Fowler talked frankly about the writer's tendency to self-censor out of fear that a beloved parent will read harsh material and think less of their adult child. She recounted presenting her busy 31-year-old son with an audio version of her "Jane Austen Book Club." He declined to finish listening to it, telling his mother that while he was aware writers sometimes drew from their own experiences and he hoped she'd never experienced sexual abuse like her character in the opening pages, as his mother's child, he wasn't ready for it. "I really don't want to think you'd make something like that up," he said, apologetic.

Although she showed early promise in publishing, throughout much of her formative years Fowler was a "runner up," a not-quite-good-enough status she turned to her own emotional advantage. "It made me so angry and so determined to be successful," she said, recalling how stacks of rejection letters became a sort of badge of honor. She brings them along sometimes when she speaks to writers, she said. "Look at how many people tried to stop me," she tells herself.
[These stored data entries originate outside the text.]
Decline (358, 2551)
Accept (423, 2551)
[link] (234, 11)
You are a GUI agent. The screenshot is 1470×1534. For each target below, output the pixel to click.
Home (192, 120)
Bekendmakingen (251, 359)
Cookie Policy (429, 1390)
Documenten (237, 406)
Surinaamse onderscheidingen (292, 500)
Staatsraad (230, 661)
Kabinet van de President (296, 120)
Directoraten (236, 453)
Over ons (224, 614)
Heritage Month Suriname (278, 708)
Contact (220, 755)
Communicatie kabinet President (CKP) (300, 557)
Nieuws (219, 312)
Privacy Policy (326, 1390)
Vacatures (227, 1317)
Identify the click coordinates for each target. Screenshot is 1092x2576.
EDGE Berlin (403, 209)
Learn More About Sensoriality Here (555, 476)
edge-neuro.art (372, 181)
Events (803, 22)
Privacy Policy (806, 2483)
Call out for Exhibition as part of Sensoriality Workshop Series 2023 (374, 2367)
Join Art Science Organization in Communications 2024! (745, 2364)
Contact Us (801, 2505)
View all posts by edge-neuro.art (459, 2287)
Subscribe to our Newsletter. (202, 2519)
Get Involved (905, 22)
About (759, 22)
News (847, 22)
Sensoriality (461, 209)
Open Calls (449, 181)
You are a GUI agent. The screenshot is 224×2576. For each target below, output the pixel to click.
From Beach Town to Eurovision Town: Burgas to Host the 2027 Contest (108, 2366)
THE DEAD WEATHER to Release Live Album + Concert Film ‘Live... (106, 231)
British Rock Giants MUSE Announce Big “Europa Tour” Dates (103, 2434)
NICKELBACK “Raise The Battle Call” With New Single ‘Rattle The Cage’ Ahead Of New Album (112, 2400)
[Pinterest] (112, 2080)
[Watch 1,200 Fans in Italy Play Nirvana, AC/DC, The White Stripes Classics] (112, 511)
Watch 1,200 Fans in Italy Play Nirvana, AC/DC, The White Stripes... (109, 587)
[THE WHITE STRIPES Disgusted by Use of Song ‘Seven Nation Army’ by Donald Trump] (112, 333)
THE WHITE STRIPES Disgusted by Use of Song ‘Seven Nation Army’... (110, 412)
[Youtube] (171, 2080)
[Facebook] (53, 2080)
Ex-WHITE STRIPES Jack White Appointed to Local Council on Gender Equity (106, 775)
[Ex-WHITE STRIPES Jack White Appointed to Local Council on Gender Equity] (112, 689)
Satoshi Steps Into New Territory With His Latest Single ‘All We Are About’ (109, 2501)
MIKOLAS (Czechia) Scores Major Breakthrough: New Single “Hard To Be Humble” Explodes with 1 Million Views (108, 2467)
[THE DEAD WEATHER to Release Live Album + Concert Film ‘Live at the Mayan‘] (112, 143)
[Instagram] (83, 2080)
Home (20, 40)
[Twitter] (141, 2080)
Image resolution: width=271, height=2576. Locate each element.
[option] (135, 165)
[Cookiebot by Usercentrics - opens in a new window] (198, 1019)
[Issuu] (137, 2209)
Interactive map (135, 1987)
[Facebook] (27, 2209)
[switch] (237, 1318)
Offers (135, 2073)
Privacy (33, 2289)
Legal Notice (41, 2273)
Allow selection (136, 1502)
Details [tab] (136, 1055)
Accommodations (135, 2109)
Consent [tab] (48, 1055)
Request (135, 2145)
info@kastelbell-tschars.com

So this writer's favorite book? "The Once and Future King," by T.H. White. White's ability to swing from one kind of writing voice to another pleases her - and helps her as a writer when she wants to follow intuition instead of tradition. "Every (writing) rule I've ever been told has been broken by White in my favorite book of all time," she said.

Other advice for fellow authors? Every book gets harder and harder to write. And just because it's "done," doesn't mean it's done. "When I turn (a manuscript in) I think it's done. It's not. I get a 7-page letter that says it's not,"Fowler said.

That's just the beginning, and where the writer digs in and makes decisions, she said, noting that she accepts just a percentage of those perceived problems and works around many of the others. "Workshops and editors are good at telling you it's a problem, you're not very good - they're not good at telling you how to fix it," she said.

As the event organizer headed toward the stage, Karen Joy Fowler amused her audience with a paraphrase, and I will use it as well:

"In the words of Jane Austen, it appears I have delighted you long enough."